Undercar: CV Joint Replacement Tips
The British automaker Morgan is officially celebrating its 80th birthday this year, although the company’s history dates back to the early 1900s.
The British automaker Morgan is officially celebrating its 80th birthday this year, although the company’s history dates back to the early 1900s. The company—known for the extensive use of wood in its cars (though modern models are different)—still produces very traditional-looking British sports cars today, as well as a revived and updated version of its famous three-wheeler.
H.F.S. Morgan came from a line of clergymen. He studied engineering and apprenticed at the Great Western Railway, then opened a garage in 1906 at Malvern Link in Worcestershire. By 1909, he’d built a three-wheeled car with a V-Twin engine. H.F.S. set up Morgan Motor Co. Ltd. in 1910. Harrods, the London department store, was the first agent for Morgan.
By World War I, Morgan was making nearly 1,000 three-wheelers annually. In the 1920s, electric starting, front-wheel brakes, more power and other improvements came. Morgans were appealing and inexpensive.
Morgan’s first four-wheeler—the 4/4—arrived in 1935 as a 1936 model. The Plus 4 model, introduced in 1950, didn’t look much different, but it carried a bigger, more powerful Standard Vanguard engine. It debuted at the Earls Court (London) Motor Show in October 1950. The Plus 4 was billed as “a small car with a larger engine and wonderful all around performance.” The Motor praised its “vivid performance” for a moderately-priced sports car.

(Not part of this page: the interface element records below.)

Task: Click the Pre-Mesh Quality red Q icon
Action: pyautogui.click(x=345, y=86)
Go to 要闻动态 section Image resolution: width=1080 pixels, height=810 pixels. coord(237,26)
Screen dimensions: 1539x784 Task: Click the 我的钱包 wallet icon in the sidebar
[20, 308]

Morgan had a new American distributor, Angell Motors, of Pasadena, Calif., to sell the Plus 4.
Morgan’s 1952 London Show brochure described the Plus 4 as a “comfortable long distance touring car and one that will give a long life of economical and trouble-free motoring.” The Plus 4’s chassis frame was more rigid than that of the 4/4. It had larger tires on wide-base rims, greater width and legroom inside and improved open-car weather protection.
An ad for the 1954 Plus 4 two-seater read: “Going Places — the sporty Morgan Plus 4 gets you there quicker!” Its “sloping radiator shell, faired headlamps, restyled wings and streamlined tail and petrol tank unit, give a new look to the 1954 Morgan 2-seater.” With “lively performance and delightful handling qualities,” driving a Morgan was “sports motoring at its best!”

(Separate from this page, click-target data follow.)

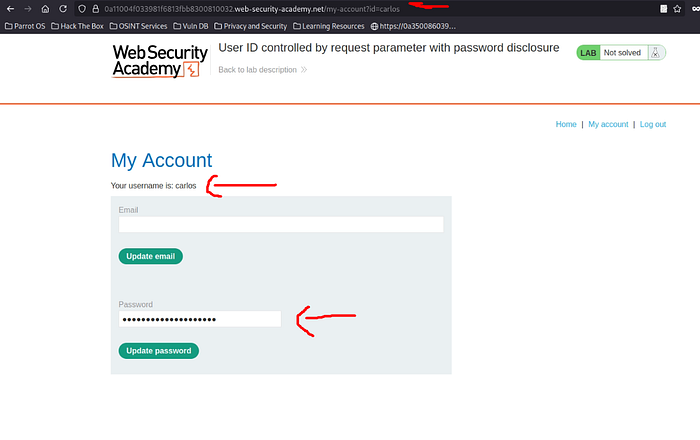Open the browser home page icon
700x440 pixels.
[45, 9]
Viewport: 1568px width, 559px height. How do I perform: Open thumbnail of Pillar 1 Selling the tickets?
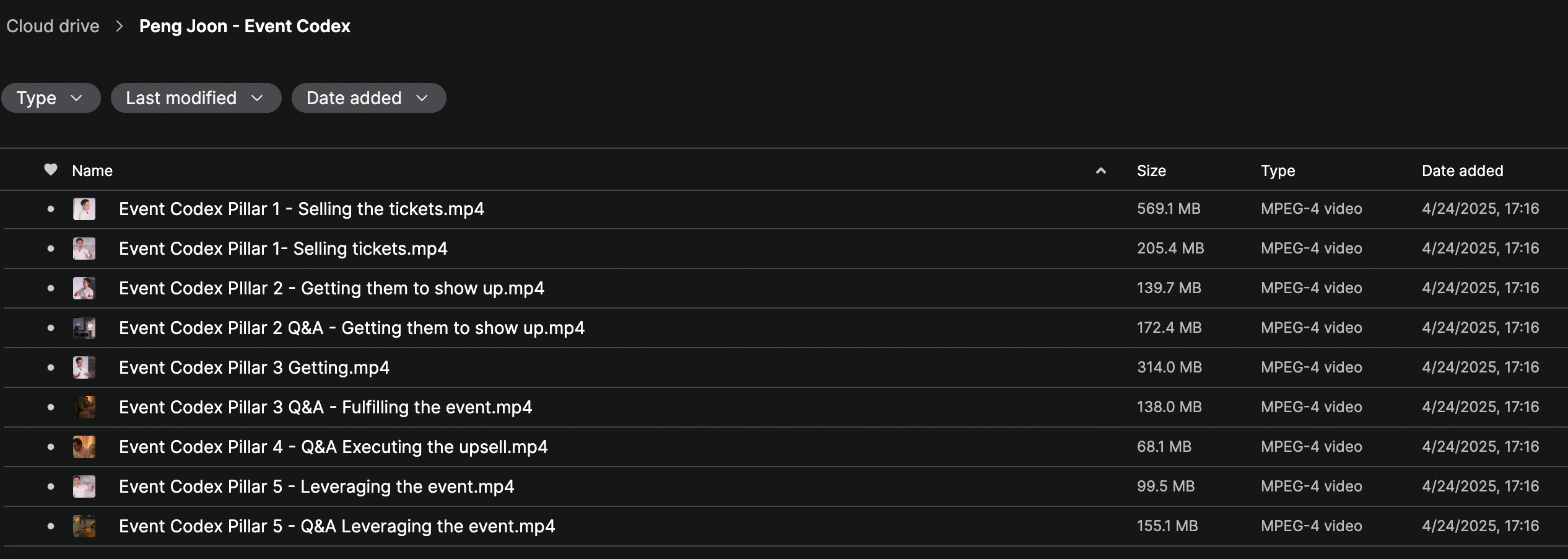click(84, 209)
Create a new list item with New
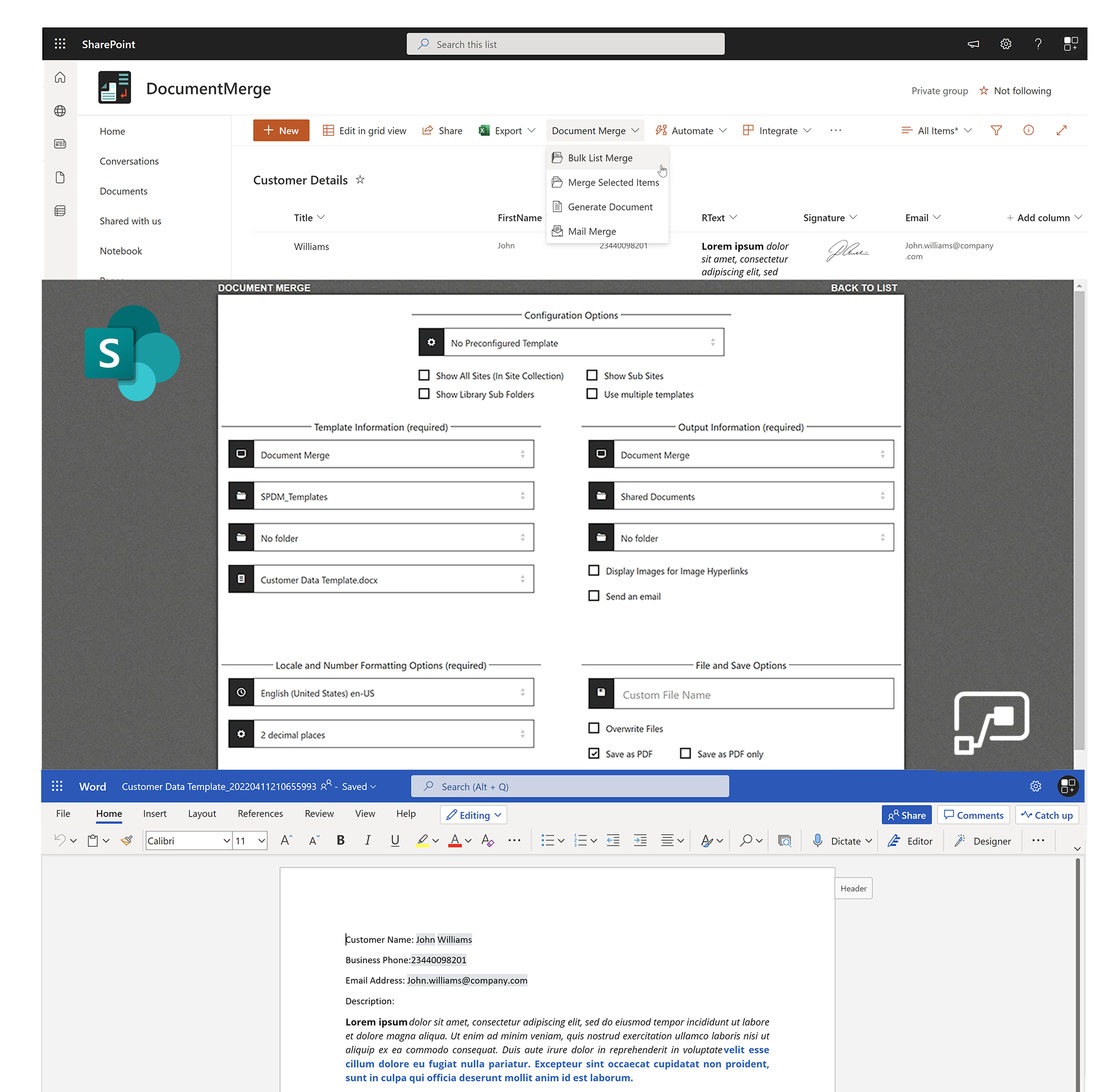This screenshot has height=1092, width=1113. pyautogui.click(x=281, y=130)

The Plus 4 continued using steel body panels over a wooden framework on a ladder-type steel chassis with “Z-section” side members. The bodies were crafted at the Morgan facility, but most other components came from outside suppliers. Later, the Plus 4 would adopt the engine from each new Triumph sports car: TR2, TR3 then TR4.
“Four Magnificent Models to choose from,” promised the Morgan catalog issued at the London show in October 1955. An ad for the Plus 4 four-seat sports drophead coupe called it, “the latest addition” to the Morgan line and promised that it was “ideally suited for the ‘family’ man.” The TR2-engined version was advertised as the “New Super Morgan.” The Plus 4 was advertised in the U.S. as the “last of the real classics.”

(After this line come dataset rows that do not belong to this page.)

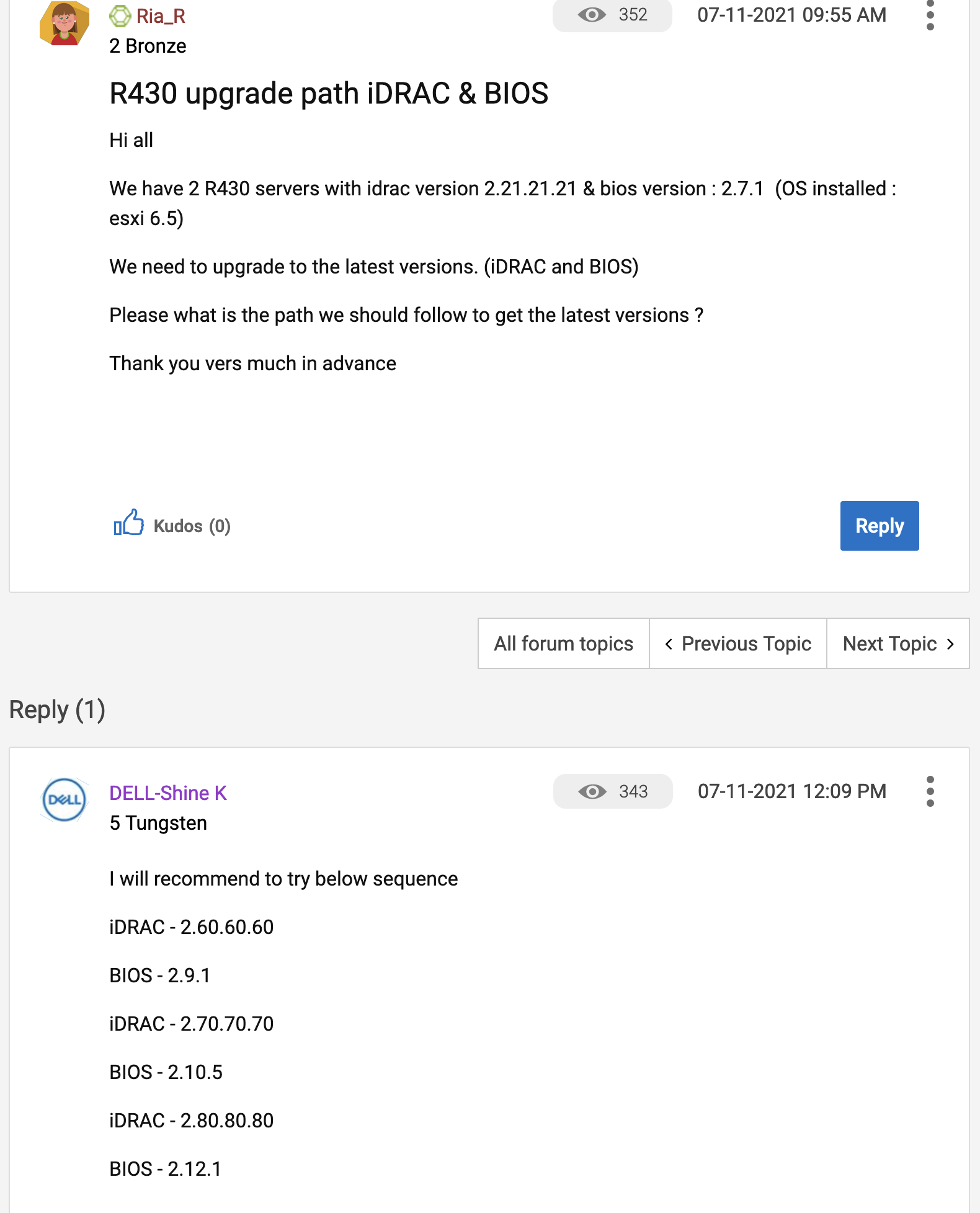Image resolution: width=980 pixels, height=1213 pixels.
Task: Navigate to the Previous Topic
Action: [x=746, y=644]
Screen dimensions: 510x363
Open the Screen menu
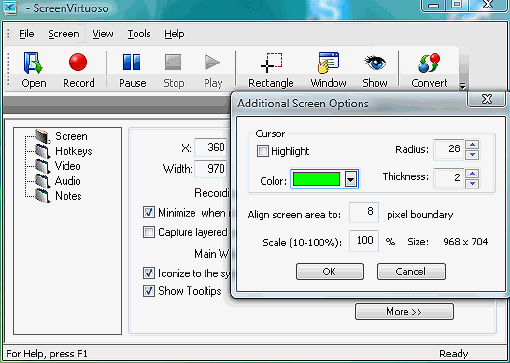tap(64, 34)
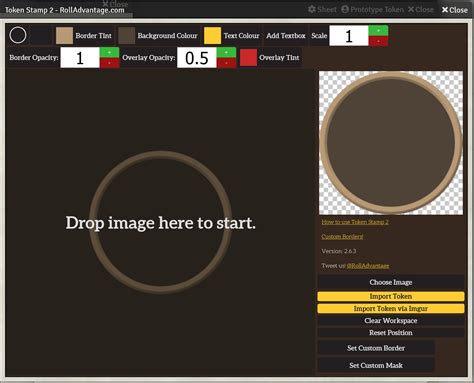
Task: Increase Border Opacity with green plus
Action: tap(110, 53)

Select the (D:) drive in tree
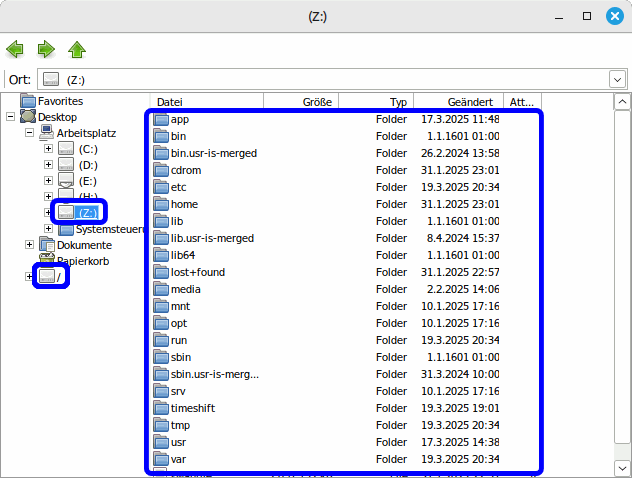(x=87, y=165)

Models offered for 1956 were the two-seater tourer, two-seater coupe and four-seater tourer. Both the two-seater coupe and the four-seater tourer were available with either the Vanguard 2088-cc engine or the TR2 power plants.
Peter Morgan became managing director following the death of H.F.S. Morgan in 1959. By 1962, Morgan adopted the 2138-cc 105-hp TR4 engine. The standard Plus 4 had a top speed in the 96-105 mph range. 0-to-60 mph took just over 10 sec. A Morgan could do the quarter mile in 17.1-18.5 sec. at about 76 mph. Fuel economy up to 35 mpg was claimed. Many racing options were available, including an aluminum body for $175 extra.
The look of Morgans hasn’t changed all that much since the 1960s (although the current Aero 8 is certainly a stylized rendition of classic design motifs). The company remains steeped in Old World quaintness. Production is low, prices are high and there is a waiting list to purchase a car.